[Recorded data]
>>
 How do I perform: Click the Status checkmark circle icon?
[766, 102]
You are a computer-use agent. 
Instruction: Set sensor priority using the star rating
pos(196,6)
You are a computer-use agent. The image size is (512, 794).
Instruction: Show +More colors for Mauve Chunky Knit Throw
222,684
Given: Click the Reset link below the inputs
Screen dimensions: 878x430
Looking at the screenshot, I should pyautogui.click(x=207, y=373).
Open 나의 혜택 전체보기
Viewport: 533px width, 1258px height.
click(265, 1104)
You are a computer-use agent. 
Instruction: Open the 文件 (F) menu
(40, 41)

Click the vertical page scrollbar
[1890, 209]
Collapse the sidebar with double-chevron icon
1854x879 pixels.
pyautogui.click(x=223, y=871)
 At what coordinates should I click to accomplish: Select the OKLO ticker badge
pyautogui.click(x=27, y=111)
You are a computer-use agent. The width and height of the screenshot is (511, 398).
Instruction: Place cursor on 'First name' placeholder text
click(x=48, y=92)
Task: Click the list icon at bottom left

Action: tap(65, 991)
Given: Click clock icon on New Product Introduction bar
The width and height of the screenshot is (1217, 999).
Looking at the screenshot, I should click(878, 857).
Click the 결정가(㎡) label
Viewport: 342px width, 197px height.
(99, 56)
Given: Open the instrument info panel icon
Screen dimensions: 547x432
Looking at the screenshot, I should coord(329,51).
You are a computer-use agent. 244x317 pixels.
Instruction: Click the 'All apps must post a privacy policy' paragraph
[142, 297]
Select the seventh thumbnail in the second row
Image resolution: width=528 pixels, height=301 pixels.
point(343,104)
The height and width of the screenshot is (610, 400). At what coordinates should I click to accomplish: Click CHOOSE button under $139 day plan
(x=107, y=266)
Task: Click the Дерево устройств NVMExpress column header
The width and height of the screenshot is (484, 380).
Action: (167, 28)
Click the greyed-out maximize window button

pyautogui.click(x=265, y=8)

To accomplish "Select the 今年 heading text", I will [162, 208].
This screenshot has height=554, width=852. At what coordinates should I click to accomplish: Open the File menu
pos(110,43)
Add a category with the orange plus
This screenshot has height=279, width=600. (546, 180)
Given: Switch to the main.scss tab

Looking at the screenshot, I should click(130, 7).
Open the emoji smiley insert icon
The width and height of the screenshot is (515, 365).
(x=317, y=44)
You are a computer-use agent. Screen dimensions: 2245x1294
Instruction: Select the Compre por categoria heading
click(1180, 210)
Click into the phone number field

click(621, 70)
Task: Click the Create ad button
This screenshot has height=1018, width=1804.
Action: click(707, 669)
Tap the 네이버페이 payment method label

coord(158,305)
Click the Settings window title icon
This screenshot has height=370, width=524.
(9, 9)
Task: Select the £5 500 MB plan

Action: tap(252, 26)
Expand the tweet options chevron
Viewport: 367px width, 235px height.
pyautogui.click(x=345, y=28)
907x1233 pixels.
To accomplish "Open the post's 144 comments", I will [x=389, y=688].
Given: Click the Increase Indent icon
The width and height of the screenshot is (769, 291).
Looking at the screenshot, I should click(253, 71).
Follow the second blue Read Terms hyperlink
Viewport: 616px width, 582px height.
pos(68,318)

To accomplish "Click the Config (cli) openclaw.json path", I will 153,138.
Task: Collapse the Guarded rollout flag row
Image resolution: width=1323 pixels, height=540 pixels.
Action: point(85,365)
<<
■ What this task involves
Filter the entries by the string "Collapse" and copy each matching line.

■ Written solution
Collapse the sidebar with double-chevron icon
Task: Collapse the Guarded rollout flag row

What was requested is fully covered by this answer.